Mengutip CNBC, Minggu (25/1/2026), sekitar 4.000 penerbangan dibatalkan pada Sabtu (24/1), dengan pembatalan terbanyak terjadi di Bandara Internasional Dallas Fort Worth hampir 1.500 penerbangan, serta di Bandara Dallas Love Field sebanyak 190 penerbangan.
Jumlah pembatalan melonjak drastis pada Minggu (25/1), mencapai 9.100 penerbangan. Bandara Ronald Reagan Washington menjadi yang paling terdampak dengan lebih dari 96% penerbangan dibatalkan. Bandara LaGuardia New York menyusul dengan hampir 90% pembatalan, sementara Bandara Internasional John F. Kennedy menutup sekitar 70% jadwal penerbangan.
Operator dan maskapai biasanya mengambil langkah pembatalan lebih awal untuk mencegah penumpang dan awak terlantar di bandara.
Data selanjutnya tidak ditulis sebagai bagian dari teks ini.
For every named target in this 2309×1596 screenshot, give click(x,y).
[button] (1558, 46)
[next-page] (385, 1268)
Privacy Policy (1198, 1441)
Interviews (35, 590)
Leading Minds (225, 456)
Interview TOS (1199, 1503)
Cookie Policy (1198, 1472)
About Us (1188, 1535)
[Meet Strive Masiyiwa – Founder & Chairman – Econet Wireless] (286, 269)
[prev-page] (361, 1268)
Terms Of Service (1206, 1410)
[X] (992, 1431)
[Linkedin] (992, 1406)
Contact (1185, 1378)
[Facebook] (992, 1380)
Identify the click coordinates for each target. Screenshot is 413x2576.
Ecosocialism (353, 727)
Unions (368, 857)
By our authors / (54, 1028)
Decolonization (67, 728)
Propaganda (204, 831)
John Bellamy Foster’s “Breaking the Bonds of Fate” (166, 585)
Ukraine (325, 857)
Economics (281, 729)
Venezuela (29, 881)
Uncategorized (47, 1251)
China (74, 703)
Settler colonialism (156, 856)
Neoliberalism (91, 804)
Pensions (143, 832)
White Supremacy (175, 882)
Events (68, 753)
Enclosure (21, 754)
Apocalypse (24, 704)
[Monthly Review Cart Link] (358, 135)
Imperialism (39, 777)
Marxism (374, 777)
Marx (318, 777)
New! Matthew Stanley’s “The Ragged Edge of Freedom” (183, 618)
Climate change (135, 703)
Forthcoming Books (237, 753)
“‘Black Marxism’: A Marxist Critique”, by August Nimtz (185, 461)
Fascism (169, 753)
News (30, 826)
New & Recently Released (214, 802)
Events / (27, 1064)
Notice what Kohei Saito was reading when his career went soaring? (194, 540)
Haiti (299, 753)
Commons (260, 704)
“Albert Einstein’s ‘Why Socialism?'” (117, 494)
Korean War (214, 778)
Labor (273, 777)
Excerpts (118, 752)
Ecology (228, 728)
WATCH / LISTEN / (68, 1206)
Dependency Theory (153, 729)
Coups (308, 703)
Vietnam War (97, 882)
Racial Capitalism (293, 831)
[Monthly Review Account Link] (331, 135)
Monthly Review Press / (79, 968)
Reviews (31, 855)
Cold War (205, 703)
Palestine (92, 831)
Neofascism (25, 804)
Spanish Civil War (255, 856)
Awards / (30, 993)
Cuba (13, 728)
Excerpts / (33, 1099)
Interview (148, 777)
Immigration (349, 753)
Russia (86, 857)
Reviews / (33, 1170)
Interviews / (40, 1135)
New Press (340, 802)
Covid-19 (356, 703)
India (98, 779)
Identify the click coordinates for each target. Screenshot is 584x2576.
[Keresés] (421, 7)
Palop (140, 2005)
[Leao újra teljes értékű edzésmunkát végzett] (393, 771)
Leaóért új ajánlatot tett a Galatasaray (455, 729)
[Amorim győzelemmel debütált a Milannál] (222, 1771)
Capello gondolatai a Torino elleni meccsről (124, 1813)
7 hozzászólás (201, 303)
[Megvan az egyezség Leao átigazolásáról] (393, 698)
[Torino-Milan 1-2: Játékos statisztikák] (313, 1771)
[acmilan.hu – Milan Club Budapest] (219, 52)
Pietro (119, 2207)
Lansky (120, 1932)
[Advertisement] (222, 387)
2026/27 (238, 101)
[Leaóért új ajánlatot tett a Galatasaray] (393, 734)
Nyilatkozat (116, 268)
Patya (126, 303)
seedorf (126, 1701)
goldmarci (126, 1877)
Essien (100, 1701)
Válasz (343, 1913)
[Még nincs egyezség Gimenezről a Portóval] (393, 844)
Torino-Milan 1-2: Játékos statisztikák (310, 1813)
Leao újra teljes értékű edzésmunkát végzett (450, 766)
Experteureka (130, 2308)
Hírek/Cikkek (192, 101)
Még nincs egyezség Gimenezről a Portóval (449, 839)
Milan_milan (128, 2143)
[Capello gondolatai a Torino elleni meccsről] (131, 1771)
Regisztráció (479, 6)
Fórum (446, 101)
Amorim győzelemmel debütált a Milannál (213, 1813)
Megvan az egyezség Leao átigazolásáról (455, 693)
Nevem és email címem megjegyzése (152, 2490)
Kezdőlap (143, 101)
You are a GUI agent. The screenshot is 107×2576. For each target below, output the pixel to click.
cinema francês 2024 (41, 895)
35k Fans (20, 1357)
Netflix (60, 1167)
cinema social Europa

Strategi ini dianggap lebih efektif dalam mengurangi gangguan layanan setelah badai berlalu.
“Januari umumnya merupakan musim sepi untuk perjalanan, tetapi badai besar tersebut diperkirakan akan mengganggu perjalanan ratusan ribu orang selama beberapa hari,” tulis CNBC.
Maskapai besar seperti American Airlines, Delta, JetBlue Airways, Southwest Airlines, dan United Airlines mengumumkan penghapusan biaya perubahan maupun pembatalan tiket selama periode badai Fern. Mereka juga meniadakan selisih harga untuk pemesanan ulang di lebih dari 40 bandara, termasuk tiket ekonomi dasar yang biasanya memiliki batasan ketat.